Friday, November 30, 2012

Maximilian Yoshioka: History or Humanity? On Lu Chuan's City of Life and Death - A Nietzschean Perspective on Nanjing

History or Humanity? On Lu Chuan's City of Life and Death: A Nietzschean Perspective on Nanjing
by Maximilian Yoshioka
Bright Lights Film Journal

In 1937, the Imperial Japanese Army stormed into the city of Nanjing in China, causing massive physical and human devastation, in what is now known as the "Rape of Nanjing." The incident, and the broader scheme of Japanese militarism and imperialism in which it took place, is today still a constant source of political tension between the two nation-states and their respective citizens. The 2009 film City of Life and Death, by Chinese auteur Lu-Chuan, is a bold attempt to dig up and redefine the specter of Nanjing that continues to haunt the East Asian consciousness. But instead of ideologically measuring one side or the other on a Manichean scale, Lu chooses to focus on the instances of human compassion and solidarity that are able to manifest themselves even in the mindless, brutal atmosphere he so effectively creates within the cinematic world.

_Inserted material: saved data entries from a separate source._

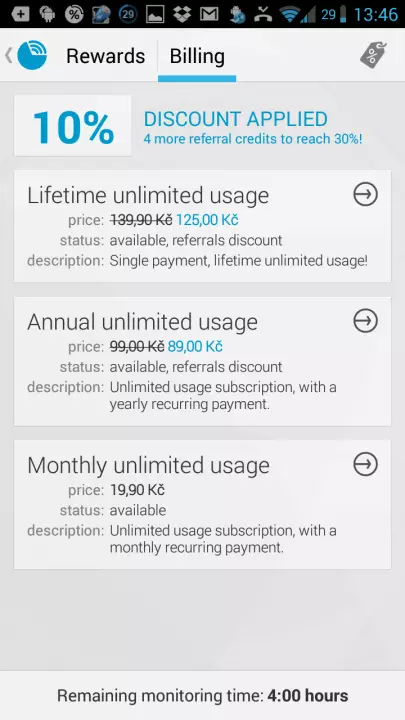
Task: Tap the Remaining monitoring time bar
Action: pyautogui.click(x=202, y=695)
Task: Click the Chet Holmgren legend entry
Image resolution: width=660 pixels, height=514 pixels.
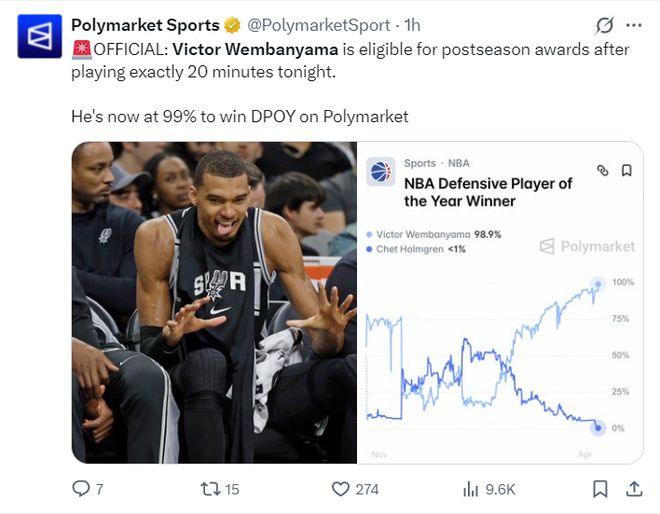Action: coord(421,249)
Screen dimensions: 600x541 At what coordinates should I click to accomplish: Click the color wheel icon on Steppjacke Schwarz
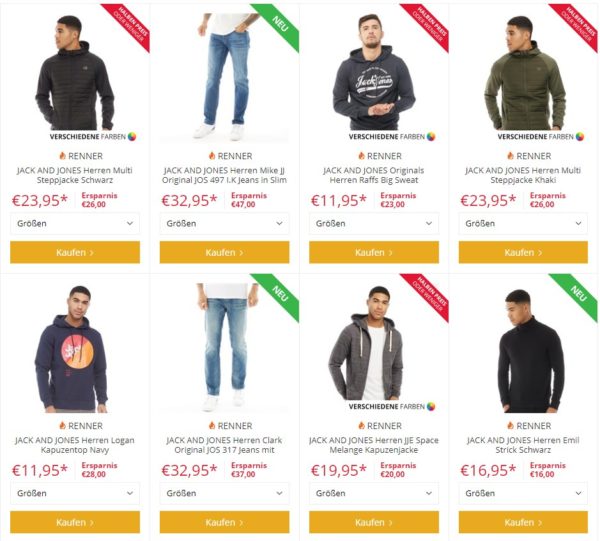coord(132,137)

What one comes to grasp after seeing the film is the ultimate importance of history as first and foremost a study of the human condition, and of the art of living itself, as opposed to scientifically detached observation and categorization. The continuities of human consciousness and memory mean that our experiences of the past are necessarily intertwined with those of the present; as individuals inescapably grounded in a specific historical period, we are unable to avoid this contemporizing process. Furthermore, it is something that must be embraced, for it allows us to incorporate these historical "peaks" (and crevasses) of human experience into our future actions and values. But in this integration of the present with the past there is the danger of a selective blindness toward the past that must be understood and overcome. However, the purpose of history as a guide to the present and the future, to "life," must still be emphasized over the "neutral," "objective" study of history as "fact," "statistic," or what Nietzsche, in his essay "The Use and Abuse of History, refers to disparagingly as the "World Process" — that is, an attitude of detached passivity toward a historical narrative that is falsely seen as predetermined and unalterable.

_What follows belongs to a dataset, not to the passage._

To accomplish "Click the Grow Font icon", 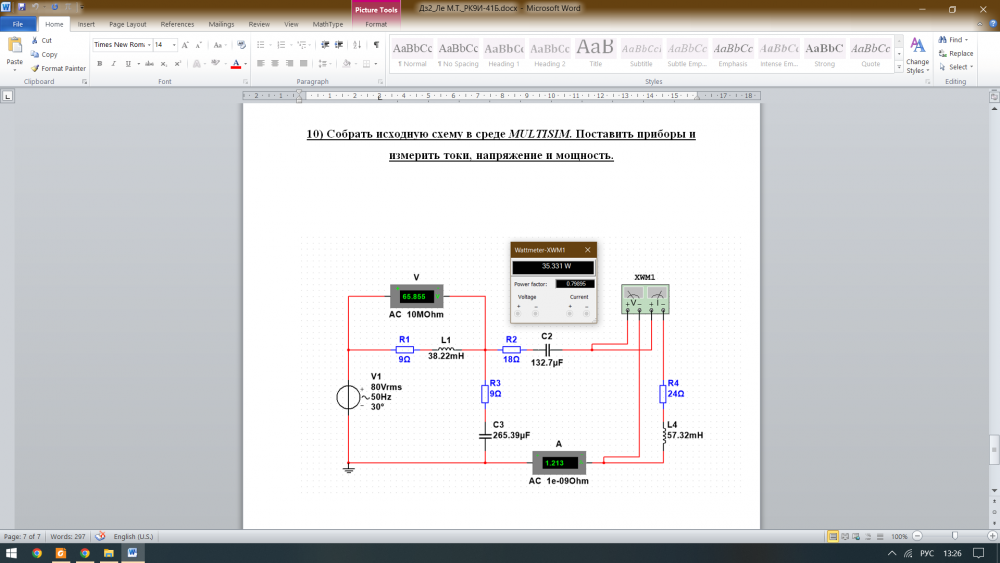I will 186,45.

City of Life and Death's narrative shifts between several characters on both sides of the conflict, which allows the film to largely transcend distinctions of nationality and ideology and focus on the more basic human tragedy underlying it. One is never informed of the strategic or ideological Japanese justifications for the various massacres and battles throughout the film; there is no attempt to rationalize the violence. Instead the viewer is presented with a war that is absurd, irrational, and pointless, and this nonpartisan alignment allows for the emergence of a more universal, humanistic perspective that links the various key characters in the film through their shared ethical commitments. These include Kadokawa, a Japanese soldier (Hideo Nakaizumi), Lu Jianxiong (Liu Ye), a Chinese resistance fighter, John Rabe (John Paisley), a German who ran a demilitarized safety zone within Nanjing, his assistant, Mr. Tang (Fan Wei), and several female characters of both Japanese and Chinese origin, all of whom are faced with sexual violence and slavery due to the notorious Japanese "comfort women" policies.

This humanistic impulse manifests itself in various ways, but is mostly emphasized in authentic moments of kindness, empathy, and bravery that shine through the madness. At the end of the film, Kadokawa, under orders to execute two Chinese civilians, one of whom is a young boy, instead decides to release them into the wilderness, much to the amazement but also admiration of his inferior officer. Yet even this act of compassion is insignificant in comparison to what he has previously been required to do and see; under the weight of an intolerable conscience, he kills himself. Earlier in the film he also falls in love with a Japanese prostitute brought in to satisfy the soldiers' animalistic needs; his genuine feelings of care and affection for her contrast strikingly with the objectifying and dehumanizing attitudes of the other soldiers. John Rabe, the only nonfictional character in the film, was a member of the Nazi Party, a group, like the Japanese, condemned for its role in the Second World War. Along with several other missionaries, he saved large numbers of Chinese civilians by instating a safety zone within Nanjing, and his inclusion further demonstrates the director's commitment to a study of war centered on individual human beings rather than political identities.